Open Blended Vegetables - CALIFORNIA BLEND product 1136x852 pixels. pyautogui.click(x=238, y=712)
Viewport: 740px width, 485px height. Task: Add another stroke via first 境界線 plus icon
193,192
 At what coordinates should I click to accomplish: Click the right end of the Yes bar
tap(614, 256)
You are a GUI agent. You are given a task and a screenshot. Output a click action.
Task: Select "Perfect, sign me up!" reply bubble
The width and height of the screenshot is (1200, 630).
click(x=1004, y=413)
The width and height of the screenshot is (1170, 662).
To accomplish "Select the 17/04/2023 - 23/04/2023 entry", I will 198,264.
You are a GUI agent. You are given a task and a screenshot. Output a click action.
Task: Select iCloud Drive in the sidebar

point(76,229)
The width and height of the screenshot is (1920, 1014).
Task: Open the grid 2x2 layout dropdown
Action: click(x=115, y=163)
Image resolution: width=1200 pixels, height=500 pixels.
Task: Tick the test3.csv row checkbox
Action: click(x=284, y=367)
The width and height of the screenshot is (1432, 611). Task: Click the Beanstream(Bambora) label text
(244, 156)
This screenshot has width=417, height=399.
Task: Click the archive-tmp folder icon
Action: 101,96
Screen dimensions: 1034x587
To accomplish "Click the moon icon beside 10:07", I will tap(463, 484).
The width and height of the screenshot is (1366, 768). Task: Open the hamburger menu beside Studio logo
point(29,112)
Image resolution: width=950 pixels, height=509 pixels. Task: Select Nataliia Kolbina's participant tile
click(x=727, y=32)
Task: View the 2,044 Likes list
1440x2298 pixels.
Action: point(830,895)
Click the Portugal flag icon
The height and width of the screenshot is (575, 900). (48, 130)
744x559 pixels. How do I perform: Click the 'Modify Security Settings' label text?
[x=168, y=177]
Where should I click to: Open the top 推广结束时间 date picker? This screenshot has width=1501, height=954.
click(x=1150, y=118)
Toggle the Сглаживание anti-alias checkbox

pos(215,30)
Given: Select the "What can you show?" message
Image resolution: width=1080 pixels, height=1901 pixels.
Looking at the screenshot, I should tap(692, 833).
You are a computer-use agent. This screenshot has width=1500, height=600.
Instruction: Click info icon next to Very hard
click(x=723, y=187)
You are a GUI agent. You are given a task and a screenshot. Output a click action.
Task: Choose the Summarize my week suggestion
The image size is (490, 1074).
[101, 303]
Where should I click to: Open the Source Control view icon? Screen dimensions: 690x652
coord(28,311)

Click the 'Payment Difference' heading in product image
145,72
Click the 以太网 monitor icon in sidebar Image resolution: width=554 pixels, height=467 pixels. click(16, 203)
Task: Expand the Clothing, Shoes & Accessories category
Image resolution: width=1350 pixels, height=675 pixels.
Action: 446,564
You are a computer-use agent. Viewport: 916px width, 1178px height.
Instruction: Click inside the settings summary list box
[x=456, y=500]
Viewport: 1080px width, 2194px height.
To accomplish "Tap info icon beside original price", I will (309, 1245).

Instructions to follow: The records above must be restated. Preserve every word.

Finished task:
Open Blended Vegetables - CALIFORNIA BLEND product 1136x852 pixels. pyautogui.click(x=238, y=712)
Viewport: 740px width, 485px height. Task: Add another stroke via first 境界線 plus icon
193,192
 At what coordinates should I click to accomplish: Click the right end of the Yes bar
tap(614, 256)
You are a GUI agent. You are given a task and a screenshot. Output a click action.
Task: Select "Perfect, sign me up!" reply bubble
The width and height of the screenshot is (1200, 630).
click(x=1004, y=413)
The width and height of the screenshot is (1170, 662).
To accomplish "Select the 17/04/2023 - 23/04/2023 entry", I will 198,264.
You are a GUI agent. You are given a task and a screenshot. Output a click action.
Task: Select iCloud Drive in the sidebar

point(76,229)
The width and height of the screenshot is (1920, 1014).
Task: Open the grid 2x2 layout dropdown
Action: click(x=115, y=163)
Image resolution: width=1200 pixels, height=500 pixels.
Task: Tick the test3.csv row checkbox
Action: click(x=284, y=367)
The width and height of the screenshot is (1432, 611). Task: Click the Beanstream(Bambora) label text
(244, 156)
This screenshot has width=417, height=399.
Task: Click the archive-tmp folder icon
Action: 101,96
Screen dimensions: 1034x587
To accomplish "Click the moon icon beside 10:07", I will tap(463, 484).
The width and height of the screenshot is (1366, 768). Task: Open the hamburger menu beside Studio logo
point(29,112)
Image resolution: width=950 pixels, height=509 pixels. Task: Select Nataliia Kolbina's participant tile
click(x=727, y=32)
Task: View the 2,044 Likes list
1440x2298 pixels.
Action: point(830,895)
Click the Portugal flag icon
The height and width of the screenshot is (575, 900). (48, 130)
744x559 pixels. How do I perform: Click the 'Modify Security Settings' label text?
[x=168, y=177]
Where should I click to: Open the top 推广结束时间 date picker? This screenshot has width=1501, height=954.
click(x=1150, y=118)
Toggle the Сглаживание anti-alias checkbox

pos(215,30)
Given: Select the "What can you show?" message
Image resolution: width=1080 pixels, height=1901 pixels.
Looking at the screenshot, I should tap(692, 833).
You are a computer-use agent. This screenshot has width=1500, height=600.
Instruction: Click info icon next to Very hard
click(x=723, y=187)
You are a GUI agent. You are given a task and a screenshot. Output a click action.
Task: Choose the Summarize my week suggestion
The image size is (490, 1074).
[101, 303]
Where should I click to: Open the Source Control view icon? Screen dimensions: 690x652
coord(28,311)

Click the 'Payment Difference' heading in product image
145,72
Click the 以太网 monitor icon in sidebar Image resolution: width=554 pixels, height=467 pixels. click(16, 203)
Task: Expand the Clothing, Shoes & Accessories category
Image resolution: width=1350 pixels, height=675 pixels.
Action: 446,564
You are a computer-use agent. Viewport: 916px width, 1178px height.
Instruction: Click inside the settings summary list box
[x=456, y=500]
Viewport: 1080px width, 2194px height.
To accomplish "Tap info icon beside original price", I will (309, 1245).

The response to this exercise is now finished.